進捗状況 (2023年7~9月)
不適正盛土の監視
〇技術検証の実施
昨年度の技術検証に引き続き、衛星データの解析による切盛土作業の検出性能についての更なる検証を行いました。
〇技術検証に用いた解析手法
検証には、SAR衛星画像・光学衛星画像という特徴の異なる2種類の衛星画像を利用しました。
(1)SAR衛星画像を用いた解析
SAR衛星画像を用いた主な地表面の解析手法には、差分強度解析と差分コヒーレンス解析の2種類があります。

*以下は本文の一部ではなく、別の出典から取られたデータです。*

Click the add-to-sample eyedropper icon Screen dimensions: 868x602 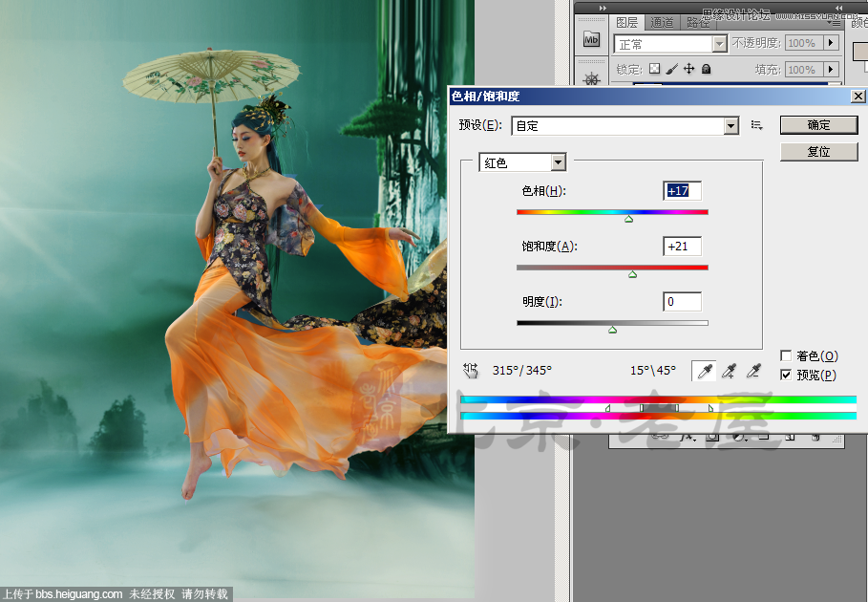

今回は、分解能が3m*1である、JAXAのALOS-2のデータを使用しました。
(参考)一般財団法人 リモートセンシング技術センター ホームページ
https://www.restec.or.jp/satellite/alos-2.html
*1 地球観測衛星に搭載されたセンサが、地上の物体をどれくらいの大きさまで見分けることができるかを示すもので、センサの1画素あたりの地上投影サイズ
ア 差分強度解析
二時期間のSAR衛星画像を比較し、地表から反射された電磁波の強度の変化を把握する手法です。今回の解析では、前時期の強度に対して後時期の強度が弱まった箇所は画像上で赤色に、強度が強まった箇所は青色に着色されます。強度は、地表面の被覆状態に応じて変化します。
イ 差分コヒーレンス解析
二時期間のSAR画像のコヒーレンス(波長の干渉のしやすさ)を把握する手法です。地表面の被覆状態に変化がない場合はコヒーレンスが高くなり、何らかの変化が生じている場合は低くなります。コヒーレンスが低下した範囲を検出することによって、地表面の被覆状態の変化箇所を把握することができます。
(2)光学衛星画像を用いた解析
光学衛星画像は、可視光線領域の電磁波を取得するものであるため、航空写真のように取り扱うことができます。AIを用いた解析や、植生指標(NDVI)を用いた解析なども考えられますが、本技術検証では、まず、目視判読の可否を確認しました。今回は、分解能が0.5mのPleiades、1.5mのSPOT6/7(いずれもAirbus DS社)のデータを使用しました。
〇技術検証の内容と結果
検証サイトにおける切盛土箇所について、各手法での判読が可能かを検証しました。
検証により、技術的に検出不可能となる場合があるものの、SAR衛星画像では概ね3,000㎡以上、光学衛星画像では概ね500㎡以上の切盛土箇所を検知することが可能という結果を得ました。SAR衛星画像の差分コヒーレンス解析では、差分強度解析と比べて、検出できた箇所が多かったものの、切盛土箇所以外も検出してしまう傾向がありました。
今後の取組(2023年10~12月)
不適正盛土の監視
〇 試行運用の実施
今後、技術検証の結果を踏まえ、多摩地域を対象に盛土箇所の検知を行う、試行運用を進めます。技術検証の結果を踏まえると、切盛土箇所以外を検知してしまう可能性が想定されるため、試行運用を通じて、効果的に絞り込みを行うための手法などを検討していきます。